You can't have someone even moderate being hammered with complex questions at 30mins and coming out with their head ringing.

SO I think the work has to be done - I do think the issue is that the wrong people do it quite often.

And agree we have a supply-led issue where those who could change and learn don't really want to (or think they don't need to much)

So agree work has to be done because, like @PhysiosforME work is vital because pwme get other injuries too, even if we could cut these people out of ME/CFS care that would mean the pwme who might need and were correctly sent to a CBT therapist for some other issue was either being put in a situation. Either cut out of access to that too and not getting it like others would because they are having to choose ebtween treating their other problem and harming their me/cfs. Or not getting adaptations they need and gaslighted by a sector who hadn't be deprogrammed of old tropes, just whilst they might be fragile and treated for something else.

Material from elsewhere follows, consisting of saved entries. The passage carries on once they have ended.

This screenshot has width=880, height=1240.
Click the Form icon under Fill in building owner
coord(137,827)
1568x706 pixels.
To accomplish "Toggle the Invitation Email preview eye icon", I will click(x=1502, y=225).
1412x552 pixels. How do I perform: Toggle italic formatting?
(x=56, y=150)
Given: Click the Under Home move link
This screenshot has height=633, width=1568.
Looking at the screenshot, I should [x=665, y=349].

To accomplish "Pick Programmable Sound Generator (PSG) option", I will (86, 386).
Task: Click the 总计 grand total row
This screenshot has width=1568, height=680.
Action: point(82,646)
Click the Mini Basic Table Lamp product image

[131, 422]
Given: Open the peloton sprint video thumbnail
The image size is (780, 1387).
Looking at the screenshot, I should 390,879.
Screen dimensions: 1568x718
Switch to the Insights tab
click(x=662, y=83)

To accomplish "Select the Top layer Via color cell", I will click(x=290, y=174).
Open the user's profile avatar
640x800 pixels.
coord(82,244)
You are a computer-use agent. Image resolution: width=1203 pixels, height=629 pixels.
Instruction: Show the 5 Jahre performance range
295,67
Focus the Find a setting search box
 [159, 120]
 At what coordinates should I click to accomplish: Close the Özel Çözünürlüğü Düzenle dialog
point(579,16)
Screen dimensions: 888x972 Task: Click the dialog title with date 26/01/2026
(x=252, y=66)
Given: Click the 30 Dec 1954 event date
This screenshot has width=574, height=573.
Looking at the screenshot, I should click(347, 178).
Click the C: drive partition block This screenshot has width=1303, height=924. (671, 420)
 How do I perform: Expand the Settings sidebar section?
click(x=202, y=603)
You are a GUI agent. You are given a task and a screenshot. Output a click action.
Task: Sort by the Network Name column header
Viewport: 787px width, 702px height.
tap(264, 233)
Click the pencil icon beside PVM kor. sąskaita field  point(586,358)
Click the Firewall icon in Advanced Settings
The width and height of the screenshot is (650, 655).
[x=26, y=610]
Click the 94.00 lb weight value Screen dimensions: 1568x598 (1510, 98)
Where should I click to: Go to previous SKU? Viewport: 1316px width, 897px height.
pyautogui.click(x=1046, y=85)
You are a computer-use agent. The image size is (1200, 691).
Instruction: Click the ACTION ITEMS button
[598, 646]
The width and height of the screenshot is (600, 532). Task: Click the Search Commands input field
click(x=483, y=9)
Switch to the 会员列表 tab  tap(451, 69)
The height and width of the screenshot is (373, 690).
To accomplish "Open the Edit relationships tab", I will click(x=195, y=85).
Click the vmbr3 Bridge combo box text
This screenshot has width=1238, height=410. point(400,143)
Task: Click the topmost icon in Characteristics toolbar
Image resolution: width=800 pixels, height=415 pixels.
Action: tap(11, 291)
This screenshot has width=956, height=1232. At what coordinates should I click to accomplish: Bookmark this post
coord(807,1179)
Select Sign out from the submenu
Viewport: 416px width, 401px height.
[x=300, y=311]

And that's before we get to the horrifically inappropriate issue where 'multidisciplinary' and safeguarding has meant that people who have not been deprogrammed from old tropes they got wrongly trained with in a 2 day course x years ago (or that is still allowed to float round) are suddenly being allowed to go off-piste to what people thought a meeting was about, or come into a meeting behind someone's back and start having a say.

We have to remember that these people who have been pushed through a sausage machine that skipped a lot of the normal qualifications like IAPT and replaced it with tropey training for ME/CFS could get redeployed all over the place and then influence others by thinking they have knowledge or expertise they don't know is wrong, and there being 2 of them in a room 'so they must be right because the other person had 2 day training say that too'.

So, awkward as it is for them to have to admit the old stuff is now tropes and not OK and to 'retrain' - tbh the important part is also giving out a sheet saying things have change and that these tropes are now not OK and there will be complaints upheld/people won't be seen in a good light if they use them - it is a step that can't be skipped otherwise they'll still be out there in society thinking that whatever issue that person is at that point having to have an appointment about, the me/cfs label means its 'functional' etc.
 
I’d much rather have a skilled nurse do that, maybe with an OT as well. Because they can answer medical questions as well. We don’t need all of the extra bits from the psychologists.
So would I, but the reality is that we haven't got them. It seems we have got some informed psychologists, and support with adapting to pacing could genuinely be of value to those struggling. For some mild and moderately affected people a year or more into their illness, it might be the only intervention they need apart from access to a GP. As pacing is so crucial and GPs have little or nothing to offer, it could also be the most helpful.

We're unlikely to get anything resembling the network of support usually available to people with severely disabling illnesses until there's a disease modifying treatment, which is well established enough to be administered by consultant-led hospital outpatient clinics at most general hospitals. Given that, I don't see any argument for pushing away potential help that a proportion of patients might really benefit from.